Un maillage territorial mis en valeur avec Terroirs engagés

Ce maillage territorial, qui fait que les pompiers sont les premiers maillons des secours en milieu rural, existe grâce aux sapeurs-pompiers volontaires. A titre d’exemple, le département de l’Allier compte 250 pompiers professionnels et 1800 volontaires. A l’échelle de la France, environ 80 % des pompiers sont volontaires.

C’est notamment pour faire perdurer ce maillage que la Fédération nationale des sapeurs-pompiers de France a lancé l'initiative "Terroirs engagés" en 2019. Ce dispositif met en valeur les artisans, commerçants, agriculteurs… qui sont aussi sapeurs-pompiers volontaires et qui s’engagent donc, à double titre, pour leurs territoires.

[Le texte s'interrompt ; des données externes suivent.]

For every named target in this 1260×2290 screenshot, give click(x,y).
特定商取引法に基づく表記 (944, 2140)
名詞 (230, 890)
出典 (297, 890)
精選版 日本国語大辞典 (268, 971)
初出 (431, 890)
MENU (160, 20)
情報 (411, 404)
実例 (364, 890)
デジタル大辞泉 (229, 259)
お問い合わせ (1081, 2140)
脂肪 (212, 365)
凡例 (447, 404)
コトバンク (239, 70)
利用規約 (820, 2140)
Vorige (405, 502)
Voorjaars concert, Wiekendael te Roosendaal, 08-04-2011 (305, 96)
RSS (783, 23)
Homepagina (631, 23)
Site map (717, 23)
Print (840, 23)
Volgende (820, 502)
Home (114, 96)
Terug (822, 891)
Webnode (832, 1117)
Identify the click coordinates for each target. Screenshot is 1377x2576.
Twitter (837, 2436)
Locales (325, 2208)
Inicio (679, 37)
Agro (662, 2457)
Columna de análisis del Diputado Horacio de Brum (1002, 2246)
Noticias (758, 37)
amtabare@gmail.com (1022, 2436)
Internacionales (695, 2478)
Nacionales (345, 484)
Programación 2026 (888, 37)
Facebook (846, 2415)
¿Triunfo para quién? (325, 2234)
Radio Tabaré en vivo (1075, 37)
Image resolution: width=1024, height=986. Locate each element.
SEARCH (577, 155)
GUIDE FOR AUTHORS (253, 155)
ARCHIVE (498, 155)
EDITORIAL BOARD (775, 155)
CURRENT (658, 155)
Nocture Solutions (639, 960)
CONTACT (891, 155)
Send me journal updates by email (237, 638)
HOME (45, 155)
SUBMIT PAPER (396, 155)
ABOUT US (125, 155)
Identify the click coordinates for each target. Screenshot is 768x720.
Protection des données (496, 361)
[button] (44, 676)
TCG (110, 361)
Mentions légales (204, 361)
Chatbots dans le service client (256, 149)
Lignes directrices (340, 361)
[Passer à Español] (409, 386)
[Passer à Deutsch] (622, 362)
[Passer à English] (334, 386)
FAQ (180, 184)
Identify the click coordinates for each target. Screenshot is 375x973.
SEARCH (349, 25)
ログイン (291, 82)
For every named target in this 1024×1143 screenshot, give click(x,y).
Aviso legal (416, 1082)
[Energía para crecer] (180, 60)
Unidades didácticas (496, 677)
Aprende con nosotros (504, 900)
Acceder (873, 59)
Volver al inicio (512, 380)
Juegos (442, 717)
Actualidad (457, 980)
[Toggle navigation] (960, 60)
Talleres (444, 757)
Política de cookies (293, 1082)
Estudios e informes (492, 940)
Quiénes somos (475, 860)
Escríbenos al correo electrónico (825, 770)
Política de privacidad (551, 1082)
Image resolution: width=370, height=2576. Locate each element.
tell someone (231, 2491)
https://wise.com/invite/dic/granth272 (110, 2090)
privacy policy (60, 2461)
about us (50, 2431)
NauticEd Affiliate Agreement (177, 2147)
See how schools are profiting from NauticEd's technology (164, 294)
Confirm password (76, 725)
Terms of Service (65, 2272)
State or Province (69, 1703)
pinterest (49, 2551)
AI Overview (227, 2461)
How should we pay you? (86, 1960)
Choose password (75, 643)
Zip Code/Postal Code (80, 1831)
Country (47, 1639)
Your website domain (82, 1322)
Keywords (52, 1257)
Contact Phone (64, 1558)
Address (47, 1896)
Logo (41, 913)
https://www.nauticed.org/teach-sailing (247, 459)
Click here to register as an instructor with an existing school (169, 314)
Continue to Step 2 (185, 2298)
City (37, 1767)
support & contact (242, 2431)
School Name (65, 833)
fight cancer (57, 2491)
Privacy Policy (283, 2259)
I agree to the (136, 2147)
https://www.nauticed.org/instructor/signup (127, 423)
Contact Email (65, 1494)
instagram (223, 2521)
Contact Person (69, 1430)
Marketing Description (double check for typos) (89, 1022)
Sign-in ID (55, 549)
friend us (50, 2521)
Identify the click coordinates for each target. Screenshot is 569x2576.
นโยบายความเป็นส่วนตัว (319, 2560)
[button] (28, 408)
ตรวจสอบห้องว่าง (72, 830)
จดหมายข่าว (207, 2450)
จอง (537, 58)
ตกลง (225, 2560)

Terroirs engagés était présent cette année au sein du Hall 4 du Salon de l’agriculture. « Beaucoup de visiteurs ont été très surpris de nous voir », témoigne Jérôme, qui était du voyage. « C’était une belle vitrine pour nous, et l’occasion d’expliquer qu’il est possible de concilier une activité professionnelle agricole et un engagement au service des autres ».